Kokoşların Ardından :-))


Sevgili Kaptanlarım,

Kokoşları Dalyan turuna da götürüp çok eğlendik. Saçları bozulmasın diye yelken açtırmayan, hız yaptırmayan arkadaşlar, "cilde iyi gelir" dediğimiz çamura bulandılar, çürük yumurta kokan kükürtlü sularda yüzdüler. Kumlubük'te Mustafa Koç'la yan yana masalarda oturunca pek keyiflendiler. Tek sıkıntı erkeklerden birinin iskeleden atlarken kolyesini denize düşürmesiydi. Akşam saatlerinde gözden hemen kayboldu. Ertesi gün 2 metreye anca dalabildikleri için Benhür'ü yolladık. Erişteliğin arasında buldu çıkardı kolyeyi. Asılan yüzler yeniden güldü!

Kaptanlarım, kokoşları Cuma akşamı salimen yolcu ettik.

Bu esprili ve abartılı anlatım için kendilerinin samimiyetine güveniyor, bizlerle birlikte oldukları için çok teşekkür ediyoruz.

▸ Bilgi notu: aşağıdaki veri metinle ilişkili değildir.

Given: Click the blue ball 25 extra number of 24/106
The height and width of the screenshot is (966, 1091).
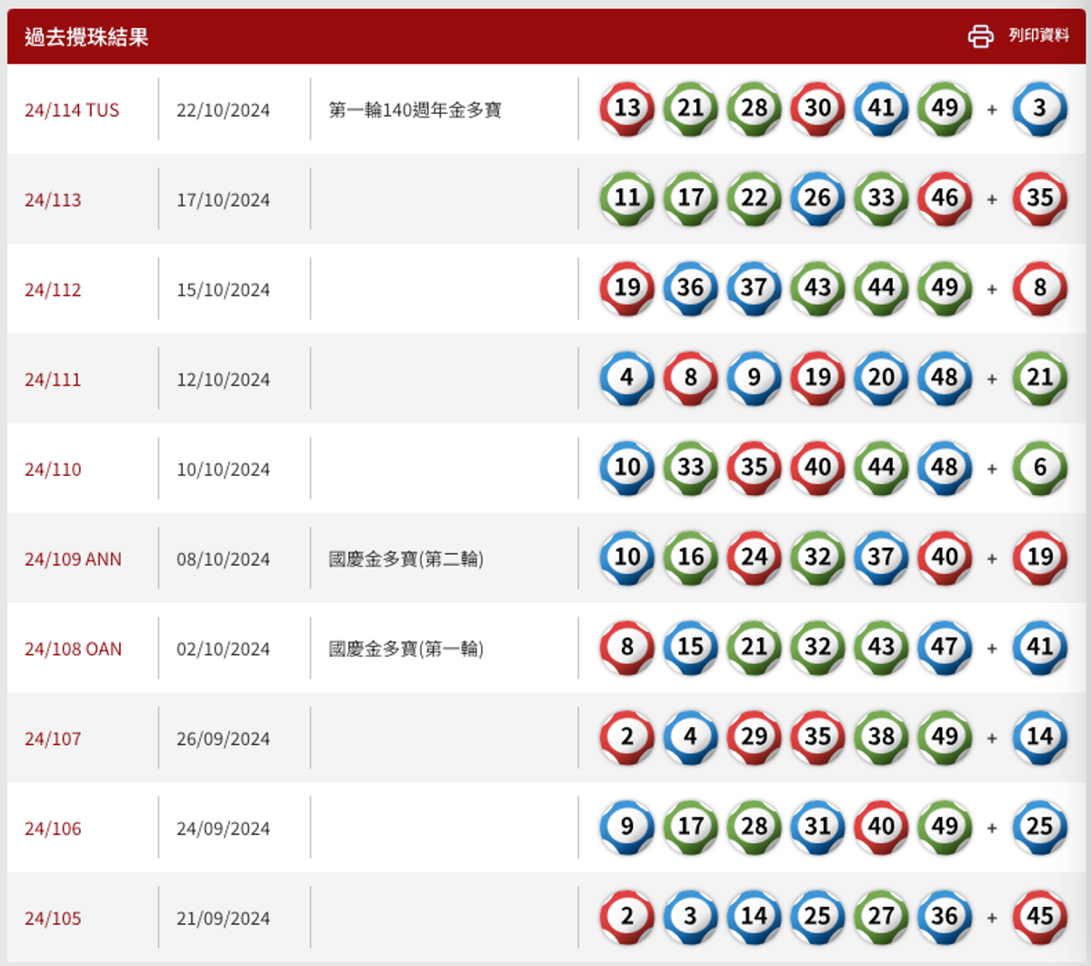Looking at the screenshot, I should pos(1039,828).
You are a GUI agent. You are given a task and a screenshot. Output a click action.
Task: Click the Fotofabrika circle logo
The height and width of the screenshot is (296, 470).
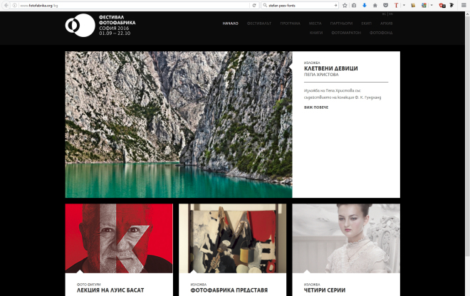click(80, 25)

Sevgili Kaptanlarım, "kokoş ekip" yabancı değil, bizim akrabalarımızdı. Biraz kurgu yapmadık değil hani! Tema tekne hayatının meşakkatli olmasıydı. Bırakın parmakarasını, terlikle bile ayaklarınıza zarar verebilirsiniz. Su kısıtlıdır, marin (organik) şampuanla denizde yıkanmak zorunda kalabilirsiniz. Yer kısıtlıdır, çok eşyayı dolaplarınıza asla sığdıramazsınız. Kolye, küpe, yüzük gibi aksesuarlar yelken yaparken halatlara dolanabilir, zarar verebilir. Parfüm sürerseniz koku böceklerinin iştahını açabilirsiniz. Ses her yerdedir, biri horlasa herkes dinler. Ve bunlar gibi daha neler neler...

Hep seyirleri anlatmayalım, tekne yaşamına da deyinelim istedik.

Sevgili "kokoş ekibi"mizi her zaman bekliyoruz, yine geliniz.

05.08.2009


Bizim Tekneyi Kokoşlar Bastı


Kaptanlarııııııııım,

Bugüne kadar ki en kokoş ekibi ağırlıyoruz!!!!

Biraz önce hanımlar makyaj yaptı, gözaltları Bülent Ersoy gibi oldu, yetmedi vücutlarına parıltılı bir şeyler sürdüler. Parfümler buram buram, birbirine girmiş. Beyler keten gömlek, şort. Purolar Havana.. I-phone'lar elde, 3G bağlantı laptoplarda. Allahtan topuklu ayakkabılarını son dakikada evde bırakmışlar, onların yerine taşlı parmakaralarıyla dolaşıyorlar.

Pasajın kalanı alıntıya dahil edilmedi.